Location
- 1100 West Pine Street Heber Springs, Arkansas 72543 United States

District information
- Grades: K–12
- Superintendent: Scott Jennings
- Accreditation: Arkansas Department of Education
- Schools: 3
- NCES District ID: 0507560

Students and staff
- Students: 1,513 (2021-2022)
- Teachers: 124.09 (on FTE basis)(2021-2022)
- Student–teacher ratio: 12.19 (2021-2022)

Other information
- Website: www.heberschools.org

= Heber Springs School District =

School district in Arkansas, United States

Heber Springs School District is a public school district based in Heber Springs, Arkansas, United States. The Heber Springs School District provides early childhood, elementary and secondary education for more than 1,500 kindergarten through grade 12 students at its three facilities within Cleburne County, Arkansas. The district is accredited by the Arkansas Department of Education (ADE).

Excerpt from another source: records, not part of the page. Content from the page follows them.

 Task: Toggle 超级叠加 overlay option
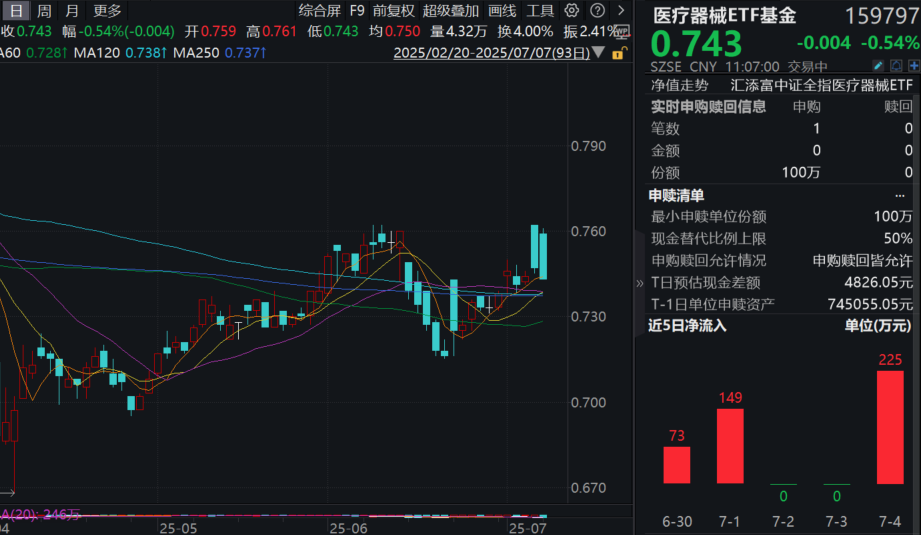[450, 11]
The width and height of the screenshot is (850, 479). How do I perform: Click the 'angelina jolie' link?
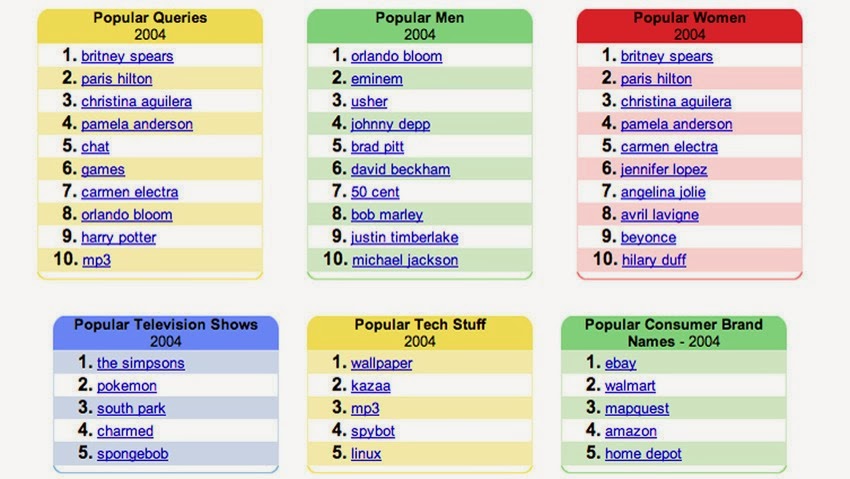[662, 192]
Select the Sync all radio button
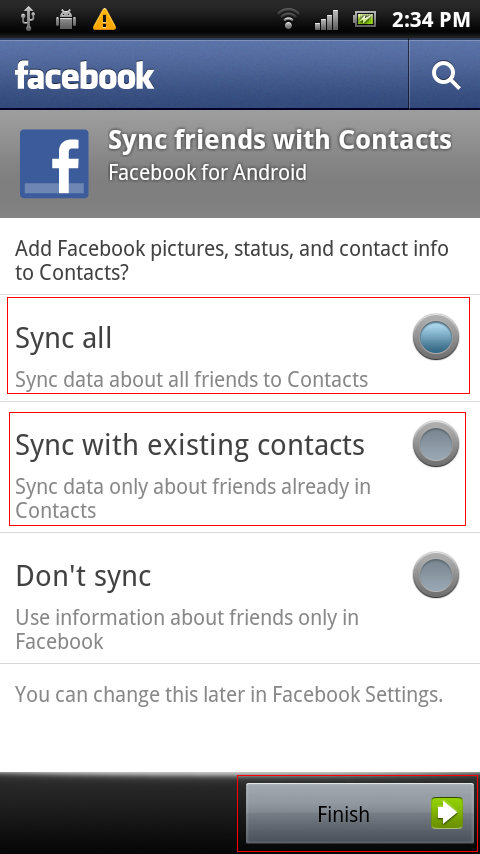Image resolution: width=480 pixels, height=854 pixels. click(436, 337)
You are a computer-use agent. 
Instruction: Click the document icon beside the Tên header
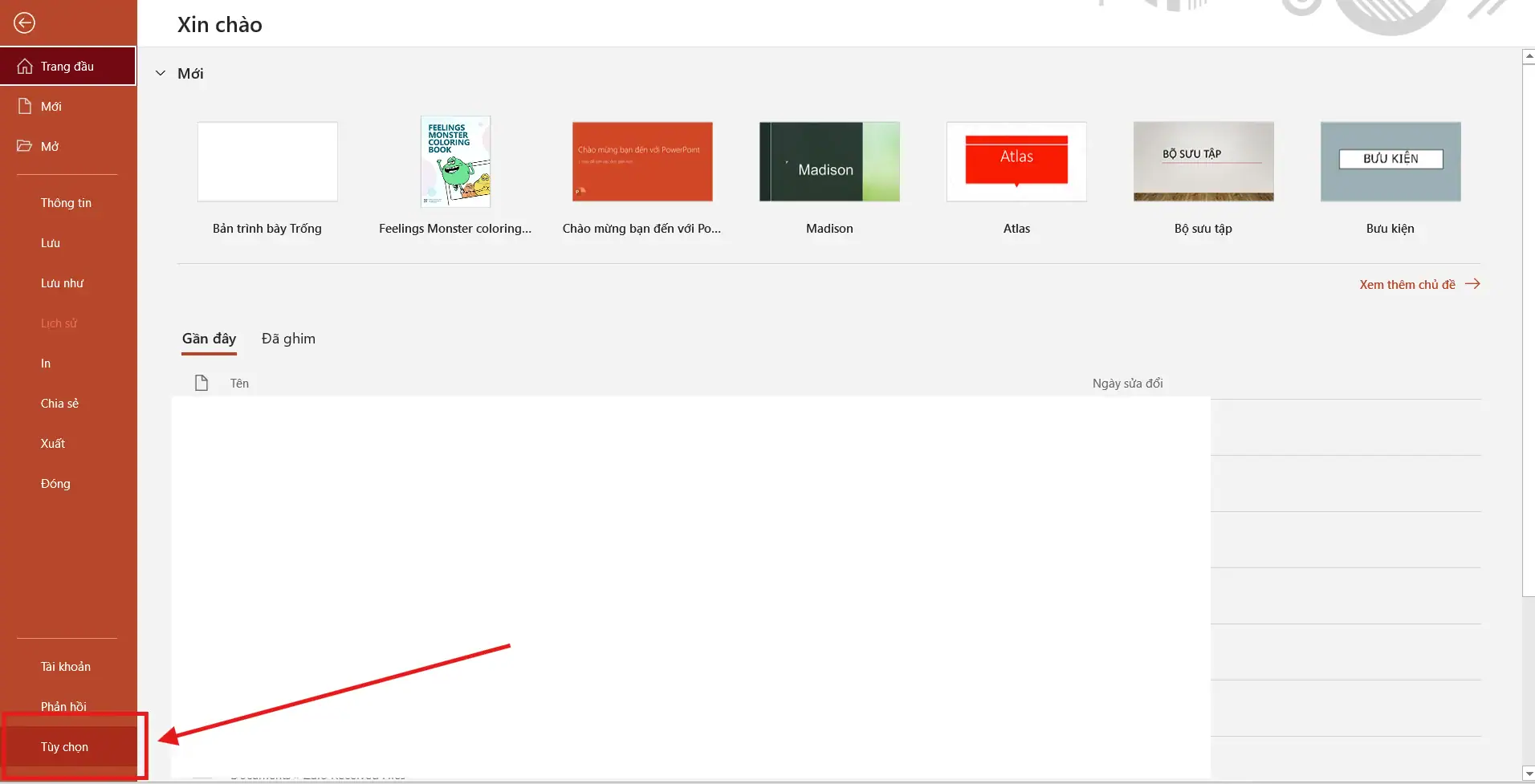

The district includes Heber Springs and almost every part of Tumbling Shoals.

== Schools ==
=== Secondary schools ===
- Heber Springs High School, serving approximately 500 students in grades 9 through 12.
- Heber Springs Middle School, serving approximately 400 students in grades 6 through 8.

=== Elementary schools ===
- Heber Springs Elementary School, serving approximately 800 students in kindergarten through grade 5.